There are many duets in Ocean, as in other Cunningham dances. What is new in this work is the sense of emotional connection between the partners, the overt--for Cunningham, at least--expression of tenderness and eroticism. In one of the duets, the man slips under one of the woman's legs and nestles it against his chest. They perform mirrored extensions; in a rush of chivalric feeling, he bows over her hand as if to kiss it. In another duet, the woman, spun up and over by her partner, plunges into a backbend, is hoisted aloft by a cortege of men, and borne offstage like a totem of erotic mystery.
This allusion to the ending of Balanchine's Serenade is one of many "memories" in Ocean's second half. Like ghosts, they shadow the choreography, hinting at presences in the manner of an artistic autobiography--a snippet of oldstyle Graham floorwork; a woman poised in the high releve of a Nijinsky nymph; gestures a la Delsarte; the sunburst image from Balanchine's Apollo. The debts that Cunningham acknowledges owe little to Cage.
Still, Cage's presence is palpable. Not only is the score (by Andrew Culver and the late David Tudor) based on his ideas, but it is also infused with his contemplative spirit. He himself seems to hover above the neighboring high-rises, coaxing the rapt, upturned faces of the dancers to his invisible abode. Bathed for most of the piece in Aaron Copp's soft purple light, they are his mourners and his spiritual heirs.

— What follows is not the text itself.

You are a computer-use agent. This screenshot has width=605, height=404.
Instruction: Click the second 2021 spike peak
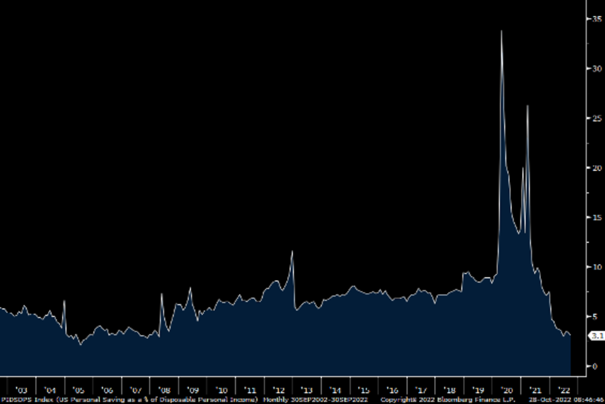527,106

The Cunningham company is the finest ensemble performing today in this country. The technique of the women is prodigious. In their small, darting jumps you see the full foot at work, pushing off, stretching, and returning through the toes to plie--a textbook demonstration of what a jump should be. Their aplomb is unrivaled, allowing them to control the tilt and shape of an extension, however unorthodox it may be; to prolong an action until the movement is barely perceptible; and to produce the flawless double pirouettes that they perform barefoot.
Cunningham's quest for perfection is as uncompromising as his closely guarded independence and disregard for convention. Ninety minutes long, Ocean was performed without intermission while the audience sat on planks. No matter that Damrosch Park was full of people with aching backs: for Cunningham, discomfort is a necessary component of pleasure. So we donned our hair shirts and, as the trees rustled mysteriously in the night air, feasted, richly, on our reward.